### Reading text
☆ ☆ ☆
These are the key concepts you need to understand to accurately answer the question.

Angular Velocity
Angular velocity is an important concept when discussing rotating objects like a merry-go-round. It describes how fast something rotates or the "rate of rotation." For circular motion, angular velocity is represented by the symbol \( \omega \), and it is measured in radians per second (rad/s).
  • To find angular velocity, we use the formula: \( \omega = \frac{2\pi}{T} \), where \( T \) is the period of rotation (the time it takes to complete one full cycle).
  • In our scenario, the merry-go-round completes one rotation every 6 seconds, so \( T = 6 \,\text{s} \).
  • Substituting \( T = 6 \) into the formula gives us \( \omega = \frac{2\pi}{6} = \frac{\pi}{3} \,\text{rad/s} \).
Angular velocity is key in determining other important values, like centripetal acceleration. So, if you know how long it takes for a circular object to complete its rotation, you can find how quickly it is spinning.
Coefficient of Static Friction
The coefficient of static friction, denoted as \( \mu_s \), is a dimensionless value that represents the frictional force required to prevent two surfaces from sliding past each other. In this scenario, it helps to determine whether the cat can stay put on the spinning merry-go-round.
  • Static friction is the force keeping the cat stationary relative to the spinning surface, preventing it from slipping off.
  • The least coefficient of static friction can be found using the formula: \( f_s = \mu_s mg = ma_c \), where \( f_s \) is the static friction force, \( m \) is the mass, \( g \) is gravity (\( 9.8 \,\text{m/s}^2 \)), and \( a_c \) is the centripetal acceleration.
  • Once simplified, \( \mu_s \) is isolated and calculated as \( \mu_s = \frac{a_c}{g} \).
☆ ☆ ☆
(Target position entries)
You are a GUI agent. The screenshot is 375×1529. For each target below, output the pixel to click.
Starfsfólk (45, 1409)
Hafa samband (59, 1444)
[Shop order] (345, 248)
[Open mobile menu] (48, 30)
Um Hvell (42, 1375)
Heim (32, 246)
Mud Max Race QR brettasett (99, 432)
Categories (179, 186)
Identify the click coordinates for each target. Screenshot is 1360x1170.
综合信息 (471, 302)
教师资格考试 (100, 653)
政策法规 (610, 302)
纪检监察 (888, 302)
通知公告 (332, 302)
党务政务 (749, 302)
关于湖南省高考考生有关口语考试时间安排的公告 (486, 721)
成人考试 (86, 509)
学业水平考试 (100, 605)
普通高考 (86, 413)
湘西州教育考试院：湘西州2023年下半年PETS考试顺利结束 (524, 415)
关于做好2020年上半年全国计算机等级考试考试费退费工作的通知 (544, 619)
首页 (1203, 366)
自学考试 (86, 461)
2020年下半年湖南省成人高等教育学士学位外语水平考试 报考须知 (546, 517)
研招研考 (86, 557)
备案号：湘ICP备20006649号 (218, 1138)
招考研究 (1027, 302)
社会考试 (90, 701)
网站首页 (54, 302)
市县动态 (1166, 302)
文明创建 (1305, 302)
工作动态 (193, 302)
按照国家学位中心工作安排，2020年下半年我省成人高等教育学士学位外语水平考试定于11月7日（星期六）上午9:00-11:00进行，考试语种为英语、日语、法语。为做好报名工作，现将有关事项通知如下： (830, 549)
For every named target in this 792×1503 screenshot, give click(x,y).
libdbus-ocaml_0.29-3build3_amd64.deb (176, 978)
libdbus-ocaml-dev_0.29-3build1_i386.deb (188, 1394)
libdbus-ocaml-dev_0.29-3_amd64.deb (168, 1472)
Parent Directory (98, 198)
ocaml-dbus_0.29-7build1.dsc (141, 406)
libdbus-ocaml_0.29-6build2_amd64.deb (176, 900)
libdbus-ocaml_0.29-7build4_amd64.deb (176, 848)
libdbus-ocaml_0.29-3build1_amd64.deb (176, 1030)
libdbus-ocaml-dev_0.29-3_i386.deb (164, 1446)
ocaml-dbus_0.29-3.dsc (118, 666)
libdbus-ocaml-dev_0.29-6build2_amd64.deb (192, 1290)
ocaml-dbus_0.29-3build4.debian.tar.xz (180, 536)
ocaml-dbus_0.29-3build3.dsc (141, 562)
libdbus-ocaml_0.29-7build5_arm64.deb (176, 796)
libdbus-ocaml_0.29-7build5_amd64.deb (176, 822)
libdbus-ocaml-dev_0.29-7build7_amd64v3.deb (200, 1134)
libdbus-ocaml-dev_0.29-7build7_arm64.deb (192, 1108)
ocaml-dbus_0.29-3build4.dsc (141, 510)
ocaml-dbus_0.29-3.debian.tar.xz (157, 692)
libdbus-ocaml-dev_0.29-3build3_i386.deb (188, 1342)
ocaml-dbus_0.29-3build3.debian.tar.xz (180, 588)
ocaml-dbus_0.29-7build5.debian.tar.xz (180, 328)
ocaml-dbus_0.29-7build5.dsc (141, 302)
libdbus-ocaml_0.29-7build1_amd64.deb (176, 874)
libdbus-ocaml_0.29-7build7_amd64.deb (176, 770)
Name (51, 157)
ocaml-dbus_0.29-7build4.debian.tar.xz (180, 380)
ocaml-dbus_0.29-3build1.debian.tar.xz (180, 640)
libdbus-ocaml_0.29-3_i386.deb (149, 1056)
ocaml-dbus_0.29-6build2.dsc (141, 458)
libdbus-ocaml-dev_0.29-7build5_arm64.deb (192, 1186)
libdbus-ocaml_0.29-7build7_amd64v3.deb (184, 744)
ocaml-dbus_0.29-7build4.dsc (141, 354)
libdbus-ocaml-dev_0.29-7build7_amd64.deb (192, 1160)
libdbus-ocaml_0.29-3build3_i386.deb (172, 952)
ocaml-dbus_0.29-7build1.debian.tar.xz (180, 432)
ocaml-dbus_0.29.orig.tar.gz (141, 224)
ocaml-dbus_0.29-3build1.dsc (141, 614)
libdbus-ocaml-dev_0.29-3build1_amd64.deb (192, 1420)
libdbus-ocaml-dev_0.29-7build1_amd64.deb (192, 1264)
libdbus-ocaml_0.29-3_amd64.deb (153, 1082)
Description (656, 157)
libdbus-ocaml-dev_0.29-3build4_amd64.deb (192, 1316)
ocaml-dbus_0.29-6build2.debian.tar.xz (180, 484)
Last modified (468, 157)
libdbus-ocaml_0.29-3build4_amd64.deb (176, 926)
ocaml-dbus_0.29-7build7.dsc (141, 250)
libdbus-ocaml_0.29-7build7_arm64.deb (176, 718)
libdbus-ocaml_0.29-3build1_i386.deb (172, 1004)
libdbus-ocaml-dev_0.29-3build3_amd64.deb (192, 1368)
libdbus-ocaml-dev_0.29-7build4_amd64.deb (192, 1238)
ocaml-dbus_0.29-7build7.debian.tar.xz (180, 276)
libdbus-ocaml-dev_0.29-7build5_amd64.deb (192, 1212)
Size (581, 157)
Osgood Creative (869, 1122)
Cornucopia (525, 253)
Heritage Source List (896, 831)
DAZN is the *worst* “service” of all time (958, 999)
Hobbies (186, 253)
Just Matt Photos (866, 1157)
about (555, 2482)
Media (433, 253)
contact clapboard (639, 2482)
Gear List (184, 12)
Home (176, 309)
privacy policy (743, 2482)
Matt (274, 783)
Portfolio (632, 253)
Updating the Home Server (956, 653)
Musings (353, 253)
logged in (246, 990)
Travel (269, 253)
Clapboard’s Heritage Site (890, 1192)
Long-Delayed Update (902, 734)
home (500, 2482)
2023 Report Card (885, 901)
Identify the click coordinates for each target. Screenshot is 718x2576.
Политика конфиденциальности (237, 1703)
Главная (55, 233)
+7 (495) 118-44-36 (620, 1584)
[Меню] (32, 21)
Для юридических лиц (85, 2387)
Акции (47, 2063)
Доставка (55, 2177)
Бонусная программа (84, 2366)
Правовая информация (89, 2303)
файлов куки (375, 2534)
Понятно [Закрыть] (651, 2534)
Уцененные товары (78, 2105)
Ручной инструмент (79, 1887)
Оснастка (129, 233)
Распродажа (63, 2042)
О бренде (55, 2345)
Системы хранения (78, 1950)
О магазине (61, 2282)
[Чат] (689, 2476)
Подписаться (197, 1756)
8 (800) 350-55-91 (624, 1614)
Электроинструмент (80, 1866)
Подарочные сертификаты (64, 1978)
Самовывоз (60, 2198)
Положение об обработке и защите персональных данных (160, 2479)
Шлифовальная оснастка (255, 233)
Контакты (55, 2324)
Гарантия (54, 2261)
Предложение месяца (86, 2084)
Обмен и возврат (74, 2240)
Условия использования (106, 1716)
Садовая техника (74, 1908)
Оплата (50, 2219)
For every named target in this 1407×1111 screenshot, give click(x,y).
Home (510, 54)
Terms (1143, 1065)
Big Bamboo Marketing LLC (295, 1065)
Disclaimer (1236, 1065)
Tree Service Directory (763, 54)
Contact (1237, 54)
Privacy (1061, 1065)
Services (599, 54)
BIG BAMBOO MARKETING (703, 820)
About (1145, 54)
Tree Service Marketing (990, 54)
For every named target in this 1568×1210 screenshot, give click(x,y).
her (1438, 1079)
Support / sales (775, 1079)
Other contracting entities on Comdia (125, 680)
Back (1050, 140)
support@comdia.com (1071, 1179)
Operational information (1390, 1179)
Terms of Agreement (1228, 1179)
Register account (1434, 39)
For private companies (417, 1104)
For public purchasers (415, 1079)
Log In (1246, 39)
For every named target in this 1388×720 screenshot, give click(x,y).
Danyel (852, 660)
☆ ☆ ☆
### Exercise
Extend the explanation of angular velocity and static friction on the merry-go-round, starting after its last sentence. None of these entries is needed.

### Written answer
The calculation shows how much grip is required to keep an object stationary under specific moving conditions. In this particular case, we established that \( \mu_s \approx 0.604 \) to keep the cat from sliding.
Centripetal Acceleration
Centripetal acceleration is the acceleration directed towards the center of a circular path, keeping an object moving in a circle. For the cat on the merry-go-round, understanding this acceleration helps us determine how it stays in place without sliding off.
  • Centripetal acceleration is given by the formula \( a_c = r\omega^2 \), where \( r \) is the radius of the circle and \( \omega \) is the angular velocity.
  • In the problem, the radius \( r = 5.4 \,\text{m} \) and angular velocity \( \omega = \frac{\pi}{3} \,\text{rad/s} \).
  • Substituting these values, we calculate \( a_c = 5.4 \left(\frac{\pi}{3}\right)^2 = 0.6\pi^2 \,\text{m/s}^2 \).
Centripetal acceleration ensures that the cat maintains its position on the spinning platform. By calculating it, we gain insight into the forces at play necessary for circular motion, making it vital for understanding both the dynamics of spinning objects and the friction required to maintain stability.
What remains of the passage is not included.